**Activity:**
Write out exactly the first lines of the listing, ending on the line that contains "Vedic Astrology in India (41, 1646)".
### Task inputs
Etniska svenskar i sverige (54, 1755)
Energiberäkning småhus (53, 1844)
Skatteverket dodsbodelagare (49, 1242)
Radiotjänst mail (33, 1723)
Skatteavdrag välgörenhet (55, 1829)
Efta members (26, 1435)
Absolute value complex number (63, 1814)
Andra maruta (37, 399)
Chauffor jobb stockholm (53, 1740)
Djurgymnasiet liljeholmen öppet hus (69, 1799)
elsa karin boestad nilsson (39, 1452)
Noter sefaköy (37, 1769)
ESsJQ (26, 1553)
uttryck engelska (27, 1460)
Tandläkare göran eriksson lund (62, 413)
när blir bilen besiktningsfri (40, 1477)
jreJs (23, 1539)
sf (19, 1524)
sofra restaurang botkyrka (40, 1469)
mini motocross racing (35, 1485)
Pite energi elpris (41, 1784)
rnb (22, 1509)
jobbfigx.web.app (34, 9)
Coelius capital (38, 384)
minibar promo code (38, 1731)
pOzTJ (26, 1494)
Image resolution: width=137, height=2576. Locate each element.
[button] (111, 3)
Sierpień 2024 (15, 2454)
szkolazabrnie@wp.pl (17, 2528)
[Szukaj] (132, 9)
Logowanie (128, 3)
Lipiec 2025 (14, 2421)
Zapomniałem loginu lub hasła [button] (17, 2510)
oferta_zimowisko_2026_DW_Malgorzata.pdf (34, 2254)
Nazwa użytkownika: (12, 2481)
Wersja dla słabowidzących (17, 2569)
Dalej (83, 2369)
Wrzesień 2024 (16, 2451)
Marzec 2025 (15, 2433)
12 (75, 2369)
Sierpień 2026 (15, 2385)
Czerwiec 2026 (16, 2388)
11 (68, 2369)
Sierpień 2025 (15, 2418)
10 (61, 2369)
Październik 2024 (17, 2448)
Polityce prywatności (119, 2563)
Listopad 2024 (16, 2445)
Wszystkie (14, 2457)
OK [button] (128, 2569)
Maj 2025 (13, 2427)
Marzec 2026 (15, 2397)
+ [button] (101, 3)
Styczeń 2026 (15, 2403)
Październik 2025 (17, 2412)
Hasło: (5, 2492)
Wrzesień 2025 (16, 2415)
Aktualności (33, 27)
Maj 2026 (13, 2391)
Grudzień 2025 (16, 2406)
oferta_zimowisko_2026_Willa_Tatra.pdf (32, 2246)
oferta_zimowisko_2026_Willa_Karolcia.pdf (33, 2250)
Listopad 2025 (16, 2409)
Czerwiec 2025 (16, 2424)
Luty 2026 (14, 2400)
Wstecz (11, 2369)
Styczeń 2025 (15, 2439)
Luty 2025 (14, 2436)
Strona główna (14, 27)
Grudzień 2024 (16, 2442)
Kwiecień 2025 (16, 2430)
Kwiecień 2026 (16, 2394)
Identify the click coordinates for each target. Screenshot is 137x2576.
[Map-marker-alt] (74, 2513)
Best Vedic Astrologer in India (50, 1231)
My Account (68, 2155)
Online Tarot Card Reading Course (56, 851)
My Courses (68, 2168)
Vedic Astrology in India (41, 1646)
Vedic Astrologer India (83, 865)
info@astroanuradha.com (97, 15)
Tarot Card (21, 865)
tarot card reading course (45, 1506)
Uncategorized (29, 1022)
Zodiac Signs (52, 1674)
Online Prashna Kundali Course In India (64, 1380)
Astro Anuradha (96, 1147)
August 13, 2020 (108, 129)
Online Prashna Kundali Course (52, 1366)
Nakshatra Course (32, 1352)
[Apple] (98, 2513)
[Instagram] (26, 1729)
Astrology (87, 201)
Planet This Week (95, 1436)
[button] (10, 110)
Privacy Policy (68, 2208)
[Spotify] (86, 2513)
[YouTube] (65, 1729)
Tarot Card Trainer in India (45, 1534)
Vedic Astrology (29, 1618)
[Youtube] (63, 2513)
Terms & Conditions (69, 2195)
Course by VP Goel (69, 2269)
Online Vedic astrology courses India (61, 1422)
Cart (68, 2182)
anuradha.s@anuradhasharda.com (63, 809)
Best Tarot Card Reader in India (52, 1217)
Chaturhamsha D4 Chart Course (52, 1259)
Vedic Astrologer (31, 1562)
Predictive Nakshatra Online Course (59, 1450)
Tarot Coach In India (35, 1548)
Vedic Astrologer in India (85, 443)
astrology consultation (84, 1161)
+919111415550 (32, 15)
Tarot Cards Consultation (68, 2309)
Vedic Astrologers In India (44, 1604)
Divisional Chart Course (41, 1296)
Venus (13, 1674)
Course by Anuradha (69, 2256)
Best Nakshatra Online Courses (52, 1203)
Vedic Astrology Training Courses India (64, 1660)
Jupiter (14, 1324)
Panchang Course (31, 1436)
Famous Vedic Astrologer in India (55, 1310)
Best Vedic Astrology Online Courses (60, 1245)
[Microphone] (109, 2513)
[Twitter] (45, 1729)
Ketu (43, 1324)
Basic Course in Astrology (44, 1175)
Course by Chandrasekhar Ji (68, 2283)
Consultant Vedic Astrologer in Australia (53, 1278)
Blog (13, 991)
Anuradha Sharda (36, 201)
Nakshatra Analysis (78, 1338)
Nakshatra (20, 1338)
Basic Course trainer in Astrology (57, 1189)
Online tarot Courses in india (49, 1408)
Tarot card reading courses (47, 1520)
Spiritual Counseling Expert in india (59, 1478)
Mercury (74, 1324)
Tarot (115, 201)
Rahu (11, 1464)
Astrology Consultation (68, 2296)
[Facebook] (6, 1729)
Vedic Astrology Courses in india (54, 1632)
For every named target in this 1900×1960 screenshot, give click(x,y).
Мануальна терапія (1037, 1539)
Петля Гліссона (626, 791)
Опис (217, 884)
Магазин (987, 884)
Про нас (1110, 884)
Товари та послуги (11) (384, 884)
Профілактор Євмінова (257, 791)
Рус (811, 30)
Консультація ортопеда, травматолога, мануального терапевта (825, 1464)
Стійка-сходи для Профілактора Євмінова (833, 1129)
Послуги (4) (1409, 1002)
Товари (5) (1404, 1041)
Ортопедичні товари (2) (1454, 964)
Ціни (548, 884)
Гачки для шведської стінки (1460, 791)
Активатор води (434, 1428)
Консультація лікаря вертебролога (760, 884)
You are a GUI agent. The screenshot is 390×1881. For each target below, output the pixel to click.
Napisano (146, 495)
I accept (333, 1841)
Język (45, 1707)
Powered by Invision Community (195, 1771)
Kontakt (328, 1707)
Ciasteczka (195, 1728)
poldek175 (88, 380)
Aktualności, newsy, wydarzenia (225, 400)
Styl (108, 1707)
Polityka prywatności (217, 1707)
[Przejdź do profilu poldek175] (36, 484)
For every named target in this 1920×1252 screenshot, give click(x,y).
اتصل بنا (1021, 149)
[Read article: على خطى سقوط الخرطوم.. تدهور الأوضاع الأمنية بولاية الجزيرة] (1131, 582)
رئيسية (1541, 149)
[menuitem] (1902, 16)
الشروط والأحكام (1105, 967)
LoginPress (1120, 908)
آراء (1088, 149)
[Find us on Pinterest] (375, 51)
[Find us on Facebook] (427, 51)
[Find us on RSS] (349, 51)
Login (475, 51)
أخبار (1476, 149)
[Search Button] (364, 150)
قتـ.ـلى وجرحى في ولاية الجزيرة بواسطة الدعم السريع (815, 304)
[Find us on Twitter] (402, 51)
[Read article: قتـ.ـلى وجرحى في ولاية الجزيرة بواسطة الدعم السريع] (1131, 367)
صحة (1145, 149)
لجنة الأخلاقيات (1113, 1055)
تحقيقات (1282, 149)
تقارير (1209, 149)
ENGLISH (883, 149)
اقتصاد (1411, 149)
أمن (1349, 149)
######
**Answer section:**
Etniska svenskar i sverige (54, 1755)
Energiberäkning småhus (53, 1844)
Skatteverket dodsbodelagare (49, 1242)
Radiotjänst mail (33, 1723)
Skatteavdrag välgörenhet (55, 1829)
Efta members (26, 1435)
Absolute value complex number (63, 1814)
Andra maruta (37, 399)
Chauffor jobb stockholm (53, 1740)
Djurgymnasiet liljeholmen öppet hus (69, 1799)
elsa karin boestad nilsson (39, 1452)
Noter sefaköy (37, 1769)
ESsJQ (26, 1553)
uttryck engelska (27, 1460)
Tandläkare göran eriksson lund (62, 413)
när blir bilen besiktningsfri (40, 1477)
jreJs (23, 1539)
sf (19, 1524)
sofra restaurang botkyrka (40, 1469)
mini motocross racing (35, 1485)
Pite energi elpris (41, 1784)
rnb (22, 1509)
jobbfigx.web.app (34, 9)
Coelius capital (38, 384)
minibar promo code (38, 1731)
pOzTJ (26, 1494)
Image resolution: width=137, height=2576. Locate each element.
[button] (111, 3)
Sierpień 2024 (15, 2454)
szkolazabrnie@wp.pl (17, 2528)
[Szukaj] (132, 9)
Logowanie (128, 3)
Lipiec 2025 (14, 2421)
Zapomniałem loginu lub hasła [button] (17, 2510)
oferta_zimowisko_2026_DW_Malgorzata.pdf (34, 2254)
Nazwa użytkownika: (12, 2481)
Wersja dla słabowidzących (17, 2569)
Dalej (83, 2369)
Wrzesień 2024 (16, 2451)
Marzec 2025 (15, 2433)
12 (75, 2369)
Sierpień 2026 (15, 2385)
Czerwiec 2026 (16, 2388)
11 (68, 2369)
Sierpień 2025 (15, 2418)
10 (61, 2369)
Październik 2024 (17, 2448)
Polityce prywatności (119, 2563)
Listopad 2024 (16, 2445)
Wszystkie (14, 2457)
OK [button] (128, 2569)
Maj 2025 (13, 2427)
Marzec 2026 (15, 2397)
+ [button] (101, 3)
Styczeń 2026 (15, 2403)
Październik 2025 (17, 2412)
Hasło: (5, 2492)
Wrzesień 2025 (16, 2415)
Aktualności (33, 27)
Maj 2026 (13, 2391)
Grudzień 2025 (16, 2406)
oferta_zimowisko_2026_Willa_Tatra.pdf (32, 2246)
oferta_zimowisko_2026_Willa_Karolcia.pdf (33, 2250)
Listopad 2025 (16, 2409)
Czerwiec 2025 (16, 2424)
Luty 2026 (14, 2400)
Wstecz (11, 2369)
Styczeń 2025 (15, 2439)
Luty 2025 (14, 2436)
Strona główna (14, 27)
Grudzień 2024 (16, 2442)
Kwiecień 2025 (16, 2430)
Kwiecień 2026 (16, 2394)
Identify the click coordinates for each target. Screenshot is 137x2576.
[Map-marker-alt] (74, 2513)
Best Vedic Astrologer in India (50, 1231)
My Account (68, 2155)
Online Tarot Card Reading Course (56, 851)
My Courses (68, 2168)
Vedic Astrology in India (41, 1646)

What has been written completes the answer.